Im Vorjahr gab es eine Erhöhung der Löhne und Gehälter um 1,47 Prozent. "Die Krise ist weitgehend überwunden, die rund 3.500 ArbeitnehmerInnen der Brauindustrie haben sich daher einen fairen Abschluss verdient", so die Arbeitnehmer-Verhandler, Anton Hiden (Gewerkschaft PRO-GE) und Bernhard Hirnschrodt (Gewerkschaft GPA) am Dienstag in einer Aussendung. Der konstant bleibende Bierkonsum im privaten Bereich und vor allem die Wiedereröffnung der Gastronomie hätten zu einem deutlich verbesserten wirtschaftlichen Ausblick für die Brauindustrie geführt.

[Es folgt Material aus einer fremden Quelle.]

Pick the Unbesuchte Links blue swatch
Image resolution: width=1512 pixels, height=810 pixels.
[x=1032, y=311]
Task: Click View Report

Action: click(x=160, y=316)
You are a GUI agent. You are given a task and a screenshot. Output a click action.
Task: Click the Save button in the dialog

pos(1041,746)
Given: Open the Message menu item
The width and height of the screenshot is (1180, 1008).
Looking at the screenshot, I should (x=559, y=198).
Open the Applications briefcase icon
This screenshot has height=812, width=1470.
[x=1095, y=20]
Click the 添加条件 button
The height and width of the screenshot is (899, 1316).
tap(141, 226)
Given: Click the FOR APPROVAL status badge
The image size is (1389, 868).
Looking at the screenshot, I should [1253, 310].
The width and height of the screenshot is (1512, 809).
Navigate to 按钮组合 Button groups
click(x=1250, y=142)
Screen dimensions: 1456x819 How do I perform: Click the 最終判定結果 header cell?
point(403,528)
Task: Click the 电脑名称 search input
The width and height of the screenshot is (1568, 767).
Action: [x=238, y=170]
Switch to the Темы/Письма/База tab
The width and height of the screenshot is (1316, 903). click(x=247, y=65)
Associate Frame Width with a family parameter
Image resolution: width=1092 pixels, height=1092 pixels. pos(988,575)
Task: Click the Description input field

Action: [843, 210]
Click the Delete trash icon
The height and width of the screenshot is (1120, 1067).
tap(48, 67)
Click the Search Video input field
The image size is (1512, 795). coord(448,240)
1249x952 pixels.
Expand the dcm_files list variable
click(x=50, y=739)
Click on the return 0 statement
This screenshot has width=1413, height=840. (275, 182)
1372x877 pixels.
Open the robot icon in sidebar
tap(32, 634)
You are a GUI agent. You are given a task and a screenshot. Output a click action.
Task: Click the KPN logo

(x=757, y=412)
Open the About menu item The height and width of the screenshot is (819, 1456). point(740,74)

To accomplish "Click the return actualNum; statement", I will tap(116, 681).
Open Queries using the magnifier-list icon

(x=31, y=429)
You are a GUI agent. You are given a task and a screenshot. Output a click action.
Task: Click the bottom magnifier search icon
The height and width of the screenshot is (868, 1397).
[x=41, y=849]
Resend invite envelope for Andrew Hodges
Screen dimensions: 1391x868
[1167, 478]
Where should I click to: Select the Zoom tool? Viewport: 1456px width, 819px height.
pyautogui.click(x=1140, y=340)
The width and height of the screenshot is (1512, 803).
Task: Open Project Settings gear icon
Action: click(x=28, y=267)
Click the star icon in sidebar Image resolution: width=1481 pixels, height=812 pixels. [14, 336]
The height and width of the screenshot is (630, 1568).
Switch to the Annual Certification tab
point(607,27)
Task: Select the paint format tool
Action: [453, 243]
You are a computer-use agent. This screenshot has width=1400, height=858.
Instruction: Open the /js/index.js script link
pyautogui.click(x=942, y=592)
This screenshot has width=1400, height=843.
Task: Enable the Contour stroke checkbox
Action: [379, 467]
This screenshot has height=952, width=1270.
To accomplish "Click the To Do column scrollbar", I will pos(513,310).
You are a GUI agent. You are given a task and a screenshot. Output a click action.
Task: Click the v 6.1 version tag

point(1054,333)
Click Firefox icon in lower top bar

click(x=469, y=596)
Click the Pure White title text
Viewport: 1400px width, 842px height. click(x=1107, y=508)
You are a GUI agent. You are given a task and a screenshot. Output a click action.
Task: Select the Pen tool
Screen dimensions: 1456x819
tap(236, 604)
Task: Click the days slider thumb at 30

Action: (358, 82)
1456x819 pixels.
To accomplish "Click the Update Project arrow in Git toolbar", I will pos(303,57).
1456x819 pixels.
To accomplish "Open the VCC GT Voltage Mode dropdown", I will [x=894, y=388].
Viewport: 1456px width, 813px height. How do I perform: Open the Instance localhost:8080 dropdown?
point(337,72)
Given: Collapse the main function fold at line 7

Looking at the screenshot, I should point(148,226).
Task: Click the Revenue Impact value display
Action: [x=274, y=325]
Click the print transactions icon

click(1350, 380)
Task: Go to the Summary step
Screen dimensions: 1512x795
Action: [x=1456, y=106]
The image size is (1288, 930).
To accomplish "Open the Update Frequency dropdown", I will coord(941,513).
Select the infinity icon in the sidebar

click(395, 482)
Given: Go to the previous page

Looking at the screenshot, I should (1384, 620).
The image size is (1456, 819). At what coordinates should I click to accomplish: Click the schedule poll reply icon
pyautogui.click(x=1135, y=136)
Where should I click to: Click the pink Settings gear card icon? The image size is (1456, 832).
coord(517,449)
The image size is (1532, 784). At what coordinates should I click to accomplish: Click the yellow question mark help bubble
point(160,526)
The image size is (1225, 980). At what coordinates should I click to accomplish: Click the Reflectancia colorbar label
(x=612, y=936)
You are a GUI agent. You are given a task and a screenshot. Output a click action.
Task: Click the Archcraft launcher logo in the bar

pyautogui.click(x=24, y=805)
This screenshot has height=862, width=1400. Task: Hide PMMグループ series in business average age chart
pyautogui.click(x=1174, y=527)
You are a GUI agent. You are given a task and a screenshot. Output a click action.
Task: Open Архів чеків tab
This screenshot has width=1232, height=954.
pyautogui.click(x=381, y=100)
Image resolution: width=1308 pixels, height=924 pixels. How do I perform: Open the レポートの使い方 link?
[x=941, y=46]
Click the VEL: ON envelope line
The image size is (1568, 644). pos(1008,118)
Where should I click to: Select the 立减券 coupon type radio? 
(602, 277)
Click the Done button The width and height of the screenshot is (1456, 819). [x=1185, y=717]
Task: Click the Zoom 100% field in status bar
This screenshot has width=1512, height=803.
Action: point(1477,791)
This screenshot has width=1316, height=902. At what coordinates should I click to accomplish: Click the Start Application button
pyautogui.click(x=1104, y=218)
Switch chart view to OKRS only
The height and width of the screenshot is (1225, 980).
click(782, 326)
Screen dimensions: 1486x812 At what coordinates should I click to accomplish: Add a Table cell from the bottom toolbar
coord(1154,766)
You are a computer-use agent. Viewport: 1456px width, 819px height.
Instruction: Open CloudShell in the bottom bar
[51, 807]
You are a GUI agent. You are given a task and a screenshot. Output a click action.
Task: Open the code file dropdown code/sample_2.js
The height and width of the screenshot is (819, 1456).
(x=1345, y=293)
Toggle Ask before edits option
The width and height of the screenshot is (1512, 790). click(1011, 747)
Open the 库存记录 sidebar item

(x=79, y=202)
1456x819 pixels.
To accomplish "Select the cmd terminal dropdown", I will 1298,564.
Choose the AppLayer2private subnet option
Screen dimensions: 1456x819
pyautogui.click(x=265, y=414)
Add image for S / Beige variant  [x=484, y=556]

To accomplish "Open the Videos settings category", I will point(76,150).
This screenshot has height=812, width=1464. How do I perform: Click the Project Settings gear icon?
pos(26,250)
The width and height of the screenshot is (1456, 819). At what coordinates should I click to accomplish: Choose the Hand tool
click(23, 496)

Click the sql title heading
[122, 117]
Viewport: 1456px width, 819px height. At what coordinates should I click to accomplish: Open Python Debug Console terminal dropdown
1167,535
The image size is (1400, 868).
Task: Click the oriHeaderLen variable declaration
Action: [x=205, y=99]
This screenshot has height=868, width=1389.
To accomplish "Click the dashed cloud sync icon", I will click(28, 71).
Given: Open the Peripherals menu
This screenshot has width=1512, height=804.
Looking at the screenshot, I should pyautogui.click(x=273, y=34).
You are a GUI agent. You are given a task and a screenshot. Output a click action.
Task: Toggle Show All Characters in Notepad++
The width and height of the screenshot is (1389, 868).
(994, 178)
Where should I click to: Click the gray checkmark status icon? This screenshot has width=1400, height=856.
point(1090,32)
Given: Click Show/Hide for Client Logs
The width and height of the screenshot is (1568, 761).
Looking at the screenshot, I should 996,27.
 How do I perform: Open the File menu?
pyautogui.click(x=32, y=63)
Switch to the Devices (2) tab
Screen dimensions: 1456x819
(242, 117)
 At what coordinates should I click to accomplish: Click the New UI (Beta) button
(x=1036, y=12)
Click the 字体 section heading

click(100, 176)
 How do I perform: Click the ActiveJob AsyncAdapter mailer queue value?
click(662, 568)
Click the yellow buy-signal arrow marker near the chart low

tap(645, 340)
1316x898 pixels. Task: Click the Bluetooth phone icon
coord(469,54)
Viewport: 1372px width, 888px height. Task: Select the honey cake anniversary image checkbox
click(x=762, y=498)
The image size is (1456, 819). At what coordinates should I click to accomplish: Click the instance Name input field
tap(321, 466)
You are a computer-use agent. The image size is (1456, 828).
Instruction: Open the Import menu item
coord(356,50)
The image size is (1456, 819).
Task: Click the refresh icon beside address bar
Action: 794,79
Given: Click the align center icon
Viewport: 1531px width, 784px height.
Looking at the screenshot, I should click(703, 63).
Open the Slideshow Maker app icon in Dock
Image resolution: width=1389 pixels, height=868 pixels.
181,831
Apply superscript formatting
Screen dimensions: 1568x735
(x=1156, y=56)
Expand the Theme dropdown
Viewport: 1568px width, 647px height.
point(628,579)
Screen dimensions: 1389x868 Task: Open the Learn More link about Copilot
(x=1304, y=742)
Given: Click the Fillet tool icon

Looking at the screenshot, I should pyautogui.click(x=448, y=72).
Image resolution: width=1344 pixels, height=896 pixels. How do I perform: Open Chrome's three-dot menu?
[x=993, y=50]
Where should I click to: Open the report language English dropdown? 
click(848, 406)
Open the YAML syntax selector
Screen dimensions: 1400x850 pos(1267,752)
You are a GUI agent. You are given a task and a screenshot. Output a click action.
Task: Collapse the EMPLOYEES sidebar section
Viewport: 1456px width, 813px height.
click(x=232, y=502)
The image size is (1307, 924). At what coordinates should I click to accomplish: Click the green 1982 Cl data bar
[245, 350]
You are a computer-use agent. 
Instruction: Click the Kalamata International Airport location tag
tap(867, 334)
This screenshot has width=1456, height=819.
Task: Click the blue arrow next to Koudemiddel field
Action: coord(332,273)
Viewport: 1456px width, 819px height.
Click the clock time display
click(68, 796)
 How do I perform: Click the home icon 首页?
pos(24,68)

Straßenaktion vor Verhandlungsrunde in Wien geplant

"Wir werden daher rund um den dritten Verhandlungstermin gemeinsam mit den Betriebsräten mittels einer Straßenaktion auf unsere Forderungen aufmerksam machen", so Hiden und Hirnschrodt. Die Straßenaktion findet ab 10.30 Uhr vor dem Fachverband der Nahrungs- und Genussmittelindustrie in Wien statt. Sollte es auch in der dritten Runde zu keinem zufriedenstellenden Ergebnis kommen würden weitere gewerkschaftliche Maßnahmen ergriffen, so die Arbeitnehmervertreter. "Gerade im anrollenden Weihnachtsgeschäft wäre es schade, wenn die Bierproduktion ins Stocken geraten würde", betonen die Gewerkschafter.